Data highlights disparities driving rent debt crisis
The threat of homelessness due to rent debt is one of the most consequential impacts of the COVID-19 pandemic.
In California alone, the numbers reveal the alarming scope of the rent debt crisis:
- 880,000 renter households were behind on rent at the end of March 2021
- Renters face an estimated $3.9 billion in rent debt, approximately $4,4000 per household
- 83 percent of renters who are behind have experienced job and income losses during the pandemic
Rent debt can trigger the beginning of an even deeper downward spiral for individuals and families who, in order to avoid eviction, are often left with no options but to severely cut back on necessities, withdraw from savings, tap into available credit, borrow money from friends or relatives, take on high-interest loans, or fall further in arrears.
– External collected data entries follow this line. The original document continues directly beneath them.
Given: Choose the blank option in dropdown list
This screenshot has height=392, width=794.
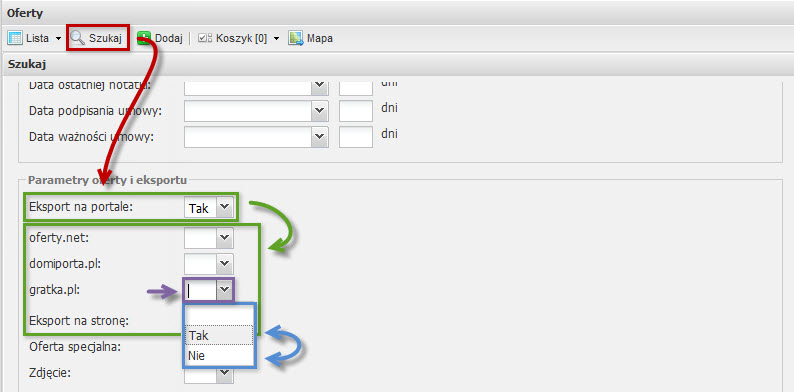Looking at the screenshot, I should click(x=219, y=316).
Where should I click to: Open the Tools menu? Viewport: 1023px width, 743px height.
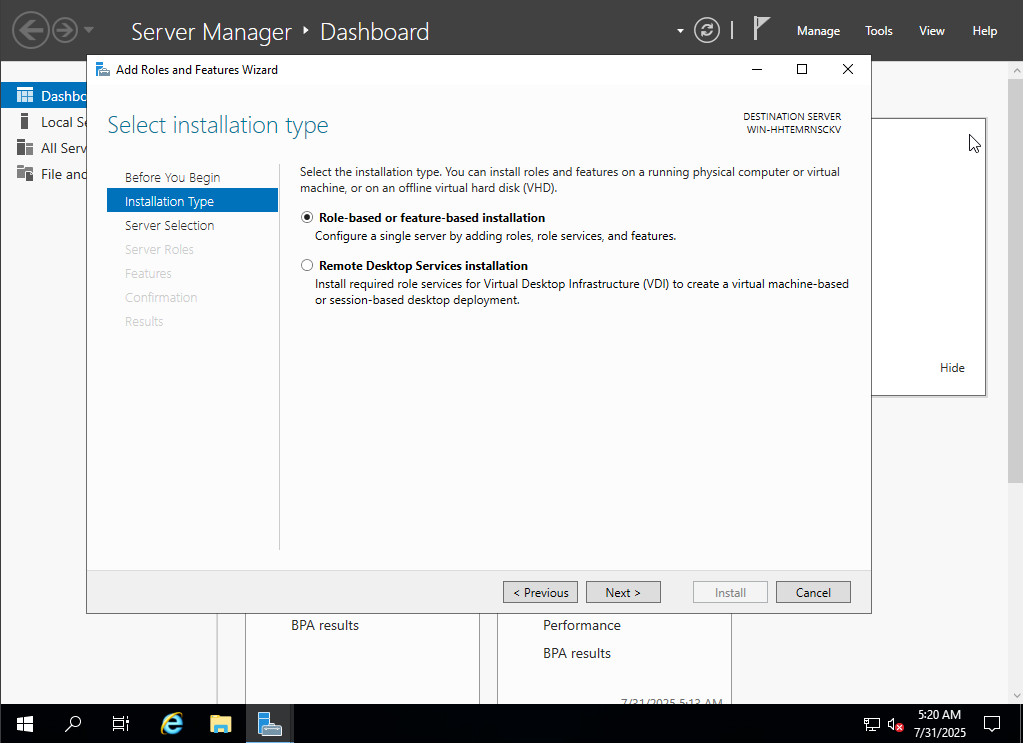point(879,31)
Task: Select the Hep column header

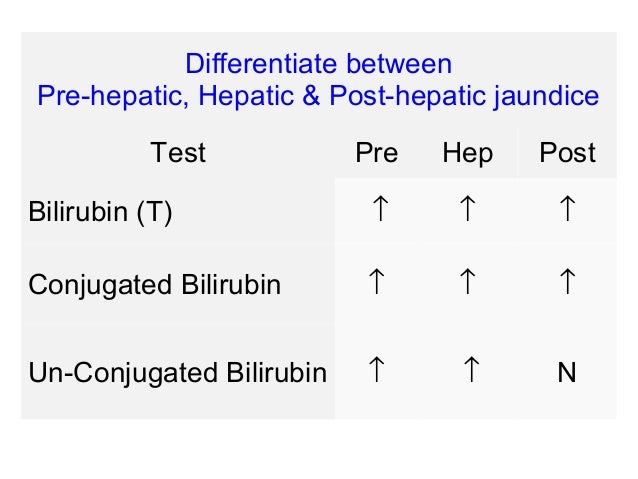Action: pos(467,153)
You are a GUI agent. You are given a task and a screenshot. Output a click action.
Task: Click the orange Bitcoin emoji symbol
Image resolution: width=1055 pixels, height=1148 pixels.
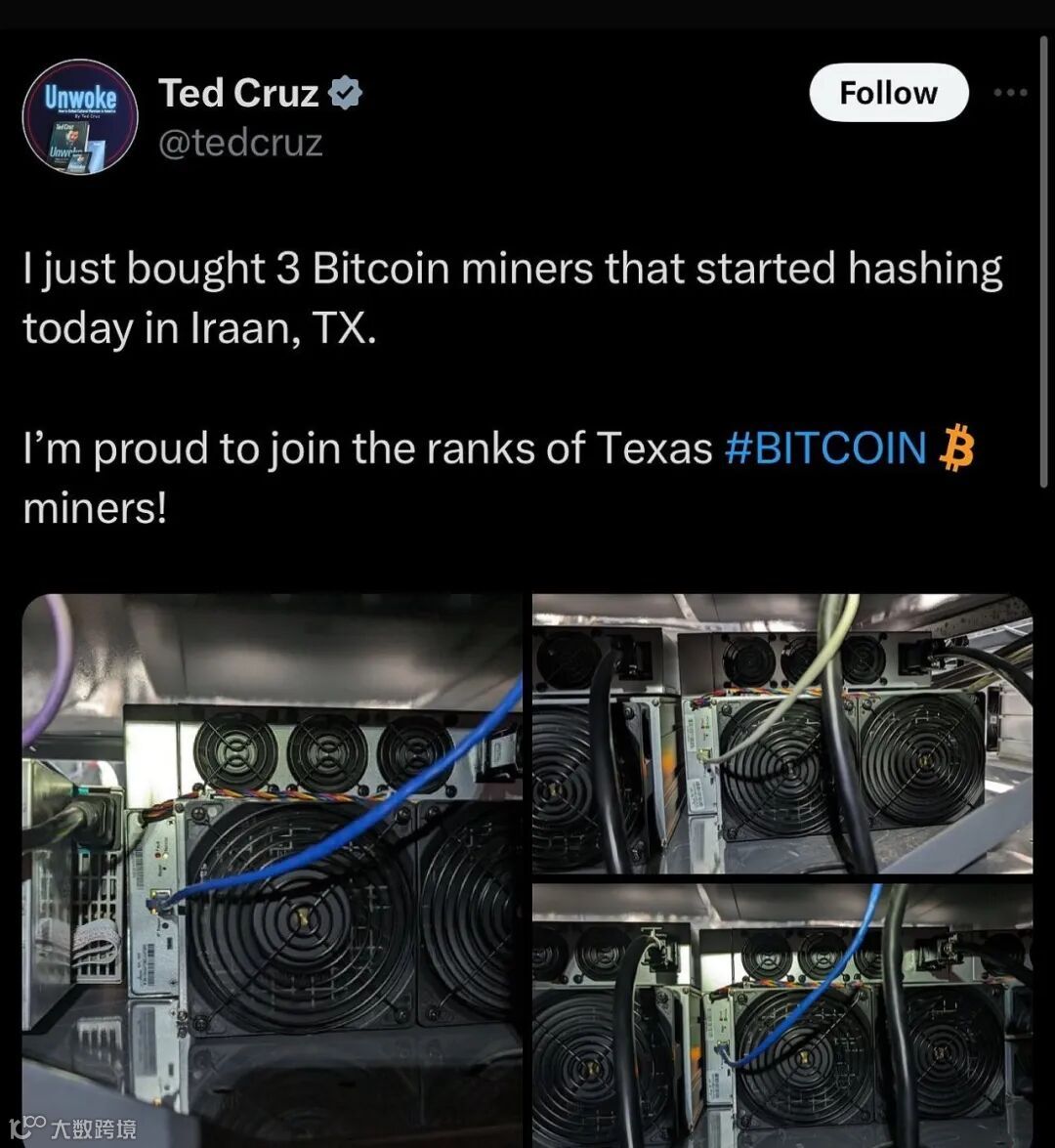[956, 447]
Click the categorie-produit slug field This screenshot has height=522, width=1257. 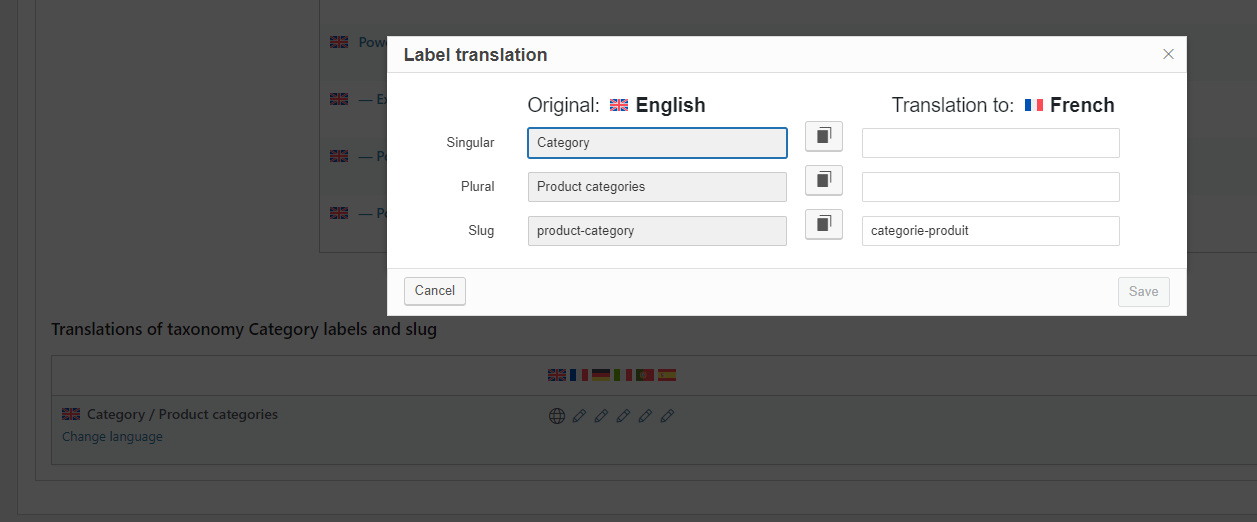tap(991, 231)
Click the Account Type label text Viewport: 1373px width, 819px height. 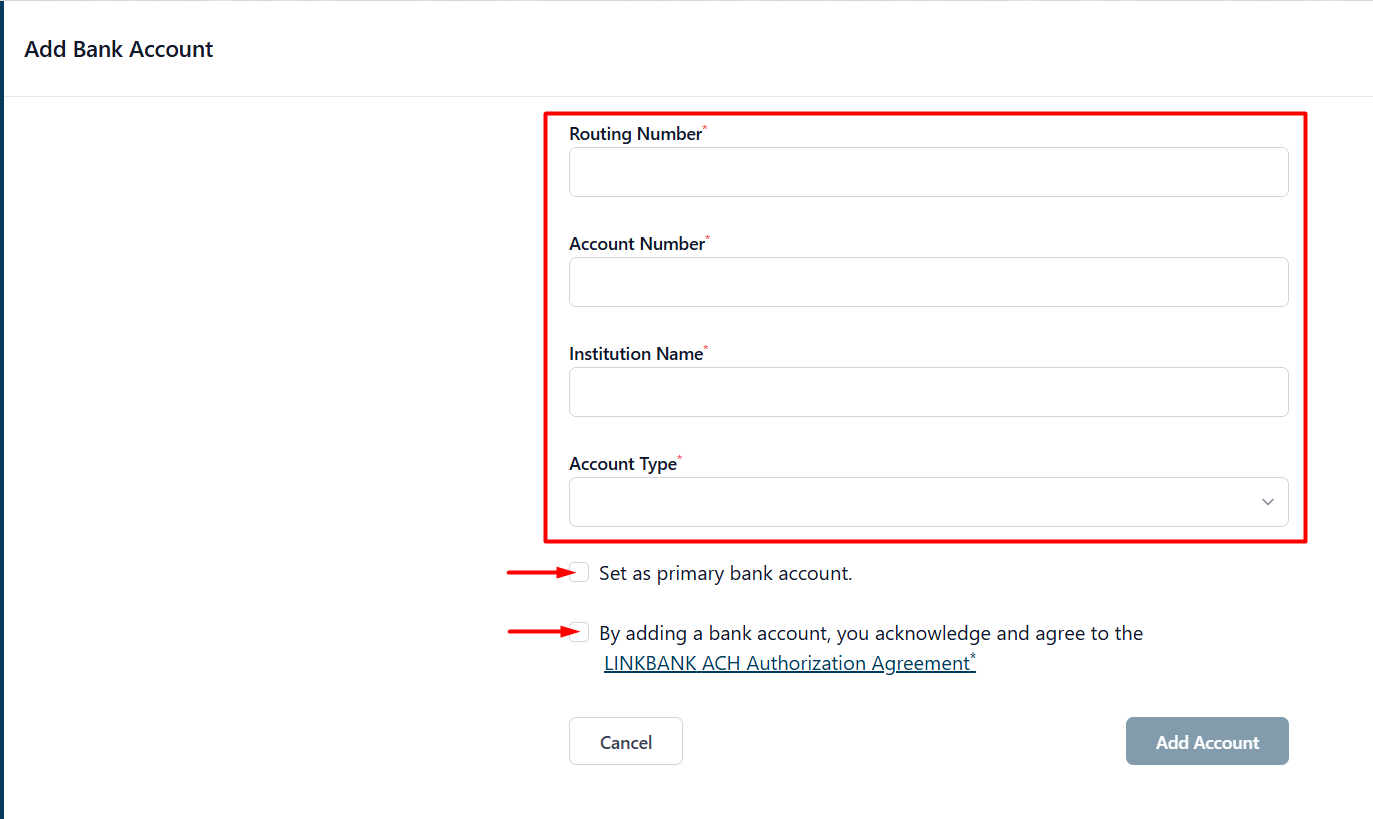(x=623, y=464)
Even with recent CARES Act stimulus payments and extended unemployment insurance, many people find themselves unable to keep up.
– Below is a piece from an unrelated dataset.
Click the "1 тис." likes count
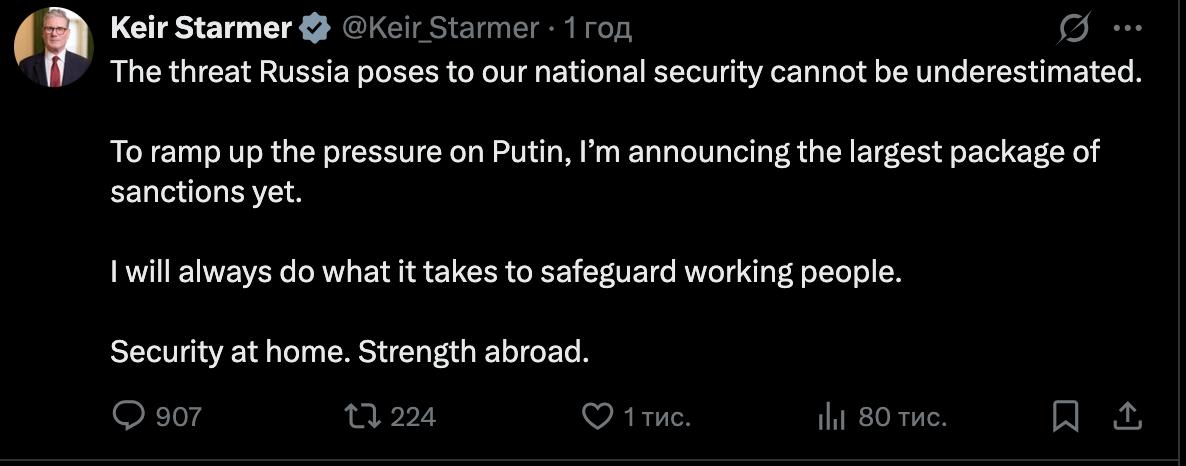 click(x=657, y=416)
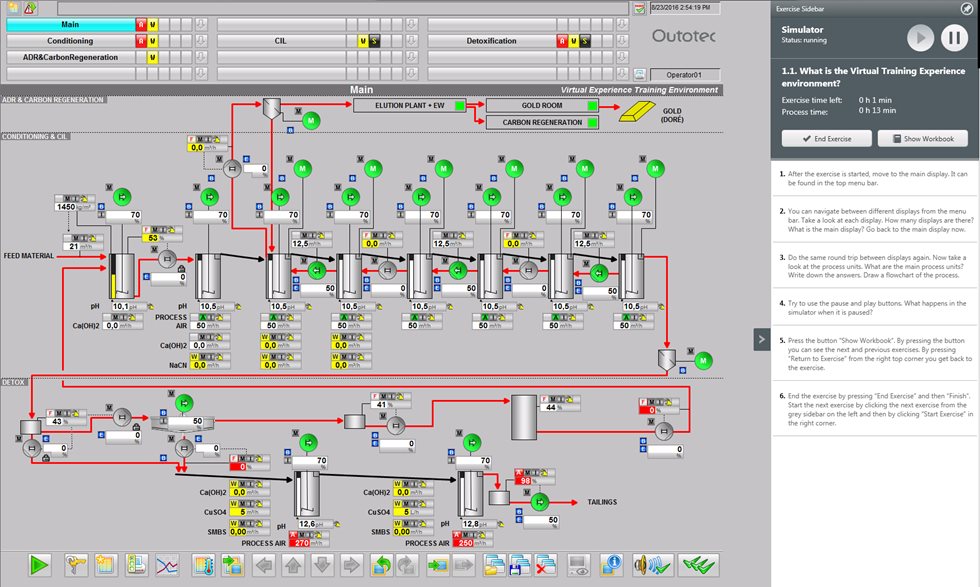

Rent debt is not new. The inability to pay rent is tied to many economic factors, including low wages, loss of employment or underemployment, rent increases that exceed an individual’s available resources, and more.
But today, rent debt is an even greater crisis than it was before the pandemic.
For people of color—already disproportionately affected by COVID-19—economic hardship and housing insecurity appear in far greater frequency and severity than for the rest of the population. In fact, 77 percent of renters in California who are past due are people of color, and 77 percent earn less than $50,000 a year. In contrast, only 6 percent of households with incomes $75,000 or more are behind on rent.
While rent debt can lead to homelessness, eviction also has far-reaching ramifications. As quoted in the Los Angeles Times, Emily Benfer, chair of the American Bar Association’s COVID-19 Task Force Committee on eviction notes “An eviction is not a single event in a person’s life. It actually changes the trajectory of a life, because it has such catastrophic implications for fiscal and mental health.”
In order to prevent both eviction and the tragedy of becoming homeless, it’s essential that renters’ financial situations are stabilized. But without strong, compassionate public policy, it’s nearly impossible to protect people with rent debt from eviction.
“Without urgent action—in the form of sufficient debt relief and continued eviction protections,” remarks Sarah Treuhaft, vice president of research at PolicyLink, “many COVID-impacted families—disproportionately people of color—will will be left behind in the recovery, and the racial wealth gap will increase at the very moment we are trying to catalyze an equitable recovery.”
Solutions informed by data
PolicyLink, a Tableau Foundation partner, is dedicated to advancing racial and economic equity in our society through advocacy, research, communication, and public policy. The organization has been using data to gain deeper insight into the extent of rent debt, and assess its disproportionate impacts on people of color. This data-driven approach can ultimately help frame policy solutions to address the crisis and support community organizing and advocacy.
The National Equity Atlas, a collaboration between PolicyLink and the University of Southern California Equity Research Institute, has partnered with the Right to the City Alliance national housing justice network to develop an interactive dashboard providing a broad overview of rent debt in America. The dashboard features trend metrics on percentage of renters who are in arrears, estimated debt averages, and demographic details including the percentage of renters who are people of color, low income, and whether renters are experiencing unemployment or have lost employment income. There are also metrics that indicate the share of renter households both rent burdened and economically insecure, pre-pandemic.
The dashboard is filterable by metropolitan region, state, and county: currently, there are data for 15 major US cities, and 45 states and corresponding counties. Because timeliness is essential for developing useful analyses, the dashboard is refreshed every two weeks, making it possible for users to see trends as they develop.
Understanding the width and breadth of the rent debt crisis, and the unequal impacts experienced by people of color, are critical learnings that will lay the foundation for a stronger recovery and a more equitable future. For policymakers who are focused on serving the needs of their communities, engaging with relevant data and finding actionable insights are imperative for building truly meaningful solutions that protect the most vulnerable.